*What is expected*
Copy every line from the data below in which the string "swatch" can be found.

Collected data
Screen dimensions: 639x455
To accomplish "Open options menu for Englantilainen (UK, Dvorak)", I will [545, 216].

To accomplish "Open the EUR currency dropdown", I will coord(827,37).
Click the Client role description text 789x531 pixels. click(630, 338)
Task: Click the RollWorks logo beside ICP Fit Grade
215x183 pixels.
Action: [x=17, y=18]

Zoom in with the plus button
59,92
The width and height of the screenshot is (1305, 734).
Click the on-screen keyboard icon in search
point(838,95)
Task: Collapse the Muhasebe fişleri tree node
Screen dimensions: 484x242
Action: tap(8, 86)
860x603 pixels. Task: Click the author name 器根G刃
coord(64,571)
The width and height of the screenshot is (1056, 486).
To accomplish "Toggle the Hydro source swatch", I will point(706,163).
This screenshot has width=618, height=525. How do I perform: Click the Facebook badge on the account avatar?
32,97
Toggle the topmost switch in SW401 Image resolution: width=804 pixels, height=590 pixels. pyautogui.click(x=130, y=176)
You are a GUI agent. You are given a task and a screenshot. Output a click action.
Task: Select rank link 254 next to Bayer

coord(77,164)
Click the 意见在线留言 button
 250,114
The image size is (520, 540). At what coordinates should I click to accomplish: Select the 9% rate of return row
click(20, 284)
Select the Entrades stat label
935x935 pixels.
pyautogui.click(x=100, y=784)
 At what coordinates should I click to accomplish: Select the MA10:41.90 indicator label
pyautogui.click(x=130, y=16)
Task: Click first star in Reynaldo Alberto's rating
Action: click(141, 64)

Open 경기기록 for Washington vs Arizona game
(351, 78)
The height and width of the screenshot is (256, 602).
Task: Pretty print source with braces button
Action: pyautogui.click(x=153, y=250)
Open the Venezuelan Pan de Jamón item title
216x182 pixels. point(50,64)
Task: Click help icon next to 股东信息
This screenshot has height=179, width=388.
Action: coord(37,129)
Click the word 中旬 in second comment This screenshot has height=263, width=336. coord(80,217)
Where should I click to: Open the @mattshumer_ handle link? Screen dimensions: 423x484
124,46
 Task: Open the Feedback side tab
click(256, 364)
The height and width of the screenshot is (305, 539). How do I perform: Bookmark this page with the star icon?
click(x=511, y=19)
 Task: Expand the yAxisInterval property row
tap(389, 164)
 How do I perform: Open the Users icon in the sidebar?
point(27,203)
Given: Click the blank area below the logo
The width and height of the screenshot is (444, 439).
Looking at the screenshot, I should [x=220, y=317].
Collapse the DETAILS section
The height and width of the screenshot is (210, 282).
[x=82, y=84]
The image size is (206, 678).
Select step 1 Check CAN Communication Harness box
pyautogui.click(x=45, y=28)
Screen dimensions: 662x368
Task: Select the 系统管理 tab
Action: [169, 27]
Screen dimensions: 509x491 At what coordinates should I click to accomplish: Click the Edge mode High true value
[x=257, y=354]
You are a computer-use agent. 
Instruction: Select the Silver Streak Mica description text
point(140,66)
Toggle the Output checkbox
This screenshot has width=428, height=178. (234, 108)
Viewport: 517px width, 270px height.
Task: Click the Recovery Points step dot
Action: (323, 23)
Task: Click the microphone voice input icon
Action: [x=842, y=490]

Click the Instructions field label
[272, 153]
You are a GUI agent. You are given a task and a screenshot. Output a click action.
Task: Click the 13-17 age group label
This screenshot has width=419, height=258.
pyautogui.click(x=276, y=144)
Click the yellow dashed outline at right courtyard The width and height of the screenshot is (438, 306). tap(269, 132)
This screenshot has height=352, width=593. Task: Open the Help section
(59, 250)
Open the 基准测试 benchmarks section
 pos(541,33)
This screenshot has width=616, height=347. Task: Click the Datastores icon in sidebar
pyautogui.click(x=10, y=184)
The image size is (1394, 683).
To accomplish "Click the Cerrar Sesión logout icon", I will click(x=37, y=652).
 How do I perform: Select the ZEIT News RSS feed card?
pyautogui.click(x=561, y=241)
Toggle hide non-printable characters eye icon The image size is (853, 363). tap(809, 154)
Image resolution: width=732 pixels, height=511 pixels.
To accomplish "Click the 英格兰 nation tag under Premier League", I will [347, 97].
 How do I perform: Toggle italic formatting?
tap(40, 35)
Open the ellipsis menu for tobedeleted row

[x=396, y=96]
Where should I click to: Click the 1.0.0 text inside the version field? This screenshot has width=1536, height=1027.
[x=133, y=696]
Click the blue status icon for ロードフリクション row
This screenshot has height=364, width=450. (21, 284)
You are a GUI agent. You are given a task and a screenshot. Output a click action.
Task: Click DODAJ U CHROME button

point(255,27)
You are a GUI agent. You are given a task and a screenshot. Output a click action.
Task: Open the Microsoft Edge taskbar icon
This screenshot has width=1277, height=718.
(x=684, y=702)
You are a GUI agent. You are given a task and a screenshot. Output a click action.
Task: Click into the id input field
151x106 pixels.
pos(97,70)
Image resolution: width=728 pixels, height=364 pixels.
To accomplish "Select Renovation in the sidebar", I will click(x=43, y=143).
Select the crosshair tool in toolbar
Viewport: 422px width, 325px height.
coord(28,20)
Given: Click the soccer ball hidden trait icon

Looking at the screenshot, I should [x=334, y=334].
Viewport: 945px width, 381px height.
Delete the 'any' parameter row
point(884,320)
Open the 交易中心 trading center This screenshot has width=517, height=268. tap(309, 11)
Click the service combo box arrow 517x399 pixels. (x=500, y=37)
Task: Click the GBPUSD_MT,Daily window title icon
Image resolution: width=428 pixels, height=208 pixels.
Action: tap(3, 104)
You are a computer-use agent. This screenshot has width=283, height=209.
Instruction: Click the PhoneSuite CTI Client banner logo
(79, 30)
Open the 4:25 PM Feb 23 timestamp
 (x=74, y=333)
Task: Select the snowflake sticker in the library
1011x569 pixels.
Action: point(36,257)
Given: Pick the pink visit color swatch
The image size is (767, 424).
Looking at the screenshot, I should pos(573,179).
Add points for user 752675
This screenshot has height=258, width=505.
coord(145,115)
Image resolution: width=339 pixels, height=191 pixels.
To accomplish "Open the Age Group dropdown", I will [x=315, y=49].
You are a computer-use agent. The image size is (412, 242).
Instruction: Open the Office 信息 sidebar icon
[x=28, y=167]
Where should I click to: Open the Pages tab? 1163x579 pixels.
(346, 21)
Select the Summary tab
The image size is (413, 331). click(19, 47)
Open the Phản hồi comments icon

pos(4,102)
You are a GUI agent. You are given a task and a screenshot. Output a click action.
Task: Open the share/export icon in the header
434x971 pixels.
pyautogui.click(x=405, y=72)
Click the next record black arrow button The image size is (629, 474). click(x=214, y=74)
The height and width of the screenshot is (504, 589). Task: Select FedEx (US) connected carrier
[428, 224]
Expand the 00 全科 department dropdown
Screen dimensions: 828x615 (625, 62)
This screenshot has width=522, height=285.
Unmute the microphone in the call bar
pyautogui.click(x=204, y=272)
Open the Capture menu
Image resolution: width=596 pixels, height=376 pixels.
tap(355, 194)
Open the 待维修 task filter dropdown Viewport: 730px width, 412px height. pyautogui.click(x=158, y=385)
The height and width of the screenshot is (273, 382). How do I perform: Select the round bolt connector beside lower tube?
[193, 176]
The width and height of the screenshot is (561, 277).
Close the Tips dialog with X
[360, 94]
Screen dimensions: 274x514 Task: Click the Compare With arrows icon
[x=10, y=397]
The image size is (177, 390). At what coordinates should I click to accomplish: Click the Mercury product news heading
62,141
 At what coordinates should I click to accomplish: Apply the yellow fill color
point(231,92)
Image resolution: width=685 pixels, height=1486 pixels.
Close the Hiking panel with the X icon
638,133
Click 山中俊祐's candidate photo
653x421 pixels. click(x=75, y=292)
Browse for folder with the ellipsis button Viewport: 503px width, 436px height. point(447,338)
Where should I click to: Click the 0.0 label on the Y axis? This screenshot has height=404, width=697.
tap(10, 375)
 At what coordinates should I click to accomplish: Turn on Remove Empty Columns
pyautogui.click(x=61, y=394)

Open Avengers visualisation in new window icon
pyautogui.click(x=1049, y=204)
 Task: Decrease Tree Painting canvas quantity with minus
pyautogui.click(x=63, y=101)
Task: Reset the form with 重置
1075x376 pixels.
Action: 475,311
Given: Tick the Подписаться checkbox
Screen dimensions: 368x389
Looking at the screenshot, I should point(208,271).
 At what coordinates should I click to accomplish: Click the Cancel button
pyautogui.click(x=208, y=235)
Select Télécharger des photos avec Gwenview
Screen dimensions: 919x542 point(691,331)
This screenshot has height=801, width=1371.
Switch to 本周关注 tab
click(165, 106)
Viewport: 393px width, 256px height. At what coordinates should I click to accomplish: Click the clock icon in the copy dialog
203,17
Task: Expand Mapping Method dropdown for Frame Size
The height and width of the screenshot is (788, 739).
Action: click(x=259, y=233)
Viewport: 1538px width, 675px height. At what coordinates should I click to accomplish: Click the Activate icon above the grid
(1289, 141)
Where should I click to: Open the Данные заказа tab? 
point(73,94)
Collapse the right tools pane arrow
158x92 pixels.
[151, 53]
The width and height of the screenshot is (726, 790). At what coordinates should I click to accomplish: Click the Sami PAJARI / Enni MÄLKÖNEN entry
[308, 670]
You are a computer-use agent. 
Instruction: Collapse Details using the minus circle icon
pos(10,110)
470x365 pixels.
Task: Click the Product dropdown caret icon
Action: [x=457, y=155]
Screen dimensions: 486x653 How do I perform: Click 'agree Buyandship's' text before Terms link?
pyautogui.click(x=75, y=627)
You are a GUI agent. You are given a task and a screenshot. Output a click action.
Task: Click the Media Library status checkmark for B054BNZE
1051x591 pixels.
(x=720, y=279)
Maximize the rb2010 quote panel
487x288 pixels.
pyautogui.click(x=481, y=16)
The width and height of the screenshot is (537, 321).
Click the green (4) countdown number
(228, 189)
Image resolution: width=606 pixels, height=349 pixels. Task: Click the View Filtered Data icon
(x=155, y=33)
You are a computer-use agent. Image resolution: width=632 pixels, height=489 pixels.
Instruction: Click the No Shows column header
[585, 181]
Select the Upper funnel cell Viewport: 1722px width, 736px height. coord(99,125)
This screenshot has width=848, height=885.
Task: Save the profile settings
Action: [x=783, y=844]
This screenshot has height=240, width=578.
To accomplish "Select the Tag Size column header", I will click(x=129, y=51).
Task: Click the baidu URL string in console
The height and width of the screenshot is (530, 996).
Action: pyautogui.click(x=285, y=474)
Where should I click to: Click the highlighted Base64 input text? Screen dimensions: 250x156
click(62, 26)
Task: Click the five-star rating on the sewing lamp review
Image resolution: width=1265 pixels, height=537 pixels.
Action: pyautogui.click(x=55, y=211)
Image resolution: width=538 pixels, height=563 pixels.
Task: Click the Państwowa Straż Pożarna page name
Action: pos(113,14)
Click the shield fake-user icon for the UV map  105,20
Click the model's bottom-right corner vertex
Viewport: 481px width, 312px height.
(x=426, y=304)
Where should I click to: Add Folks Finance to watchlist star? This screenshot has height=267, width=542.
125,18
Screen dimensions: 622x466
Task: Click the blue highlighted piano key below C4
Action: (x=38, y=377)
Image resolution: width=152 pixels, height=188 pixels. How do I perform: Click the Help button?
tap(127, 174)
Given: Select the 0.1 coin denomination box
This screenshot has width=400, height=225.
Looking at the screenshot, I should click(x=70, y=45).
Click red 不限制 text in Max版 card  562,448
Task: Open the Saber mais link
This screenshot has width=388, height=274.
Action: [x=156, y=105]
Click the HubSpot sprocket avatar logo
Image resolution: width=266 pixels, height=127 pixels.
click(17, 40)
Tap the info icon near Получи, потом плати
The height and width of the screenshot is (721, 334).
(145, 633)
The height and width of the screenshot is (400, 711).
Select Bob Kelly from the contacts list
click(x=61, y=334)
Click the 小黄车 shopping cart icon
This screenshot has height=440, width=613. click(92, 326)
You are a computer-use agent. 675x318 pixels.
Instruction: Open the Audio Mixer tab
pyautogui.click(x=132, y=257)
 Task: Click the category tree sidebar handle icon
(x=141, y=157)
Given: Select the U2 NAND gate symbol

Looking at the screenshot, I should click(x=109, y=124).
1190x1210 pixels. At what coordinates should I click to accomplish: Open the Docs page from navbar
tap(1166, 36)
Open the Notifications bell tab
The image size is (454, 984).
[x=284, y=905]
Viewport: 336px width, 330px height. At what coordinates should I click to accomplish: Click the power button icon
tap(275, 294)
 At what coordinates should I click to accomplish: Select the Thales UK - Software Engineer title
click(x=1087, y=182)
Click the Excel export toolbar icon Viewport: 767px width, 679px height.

*Expected answer*
To accomplish "Toggle the Hydro source swatch", I will point(706,163).
Given: Pick the pink visit color swatch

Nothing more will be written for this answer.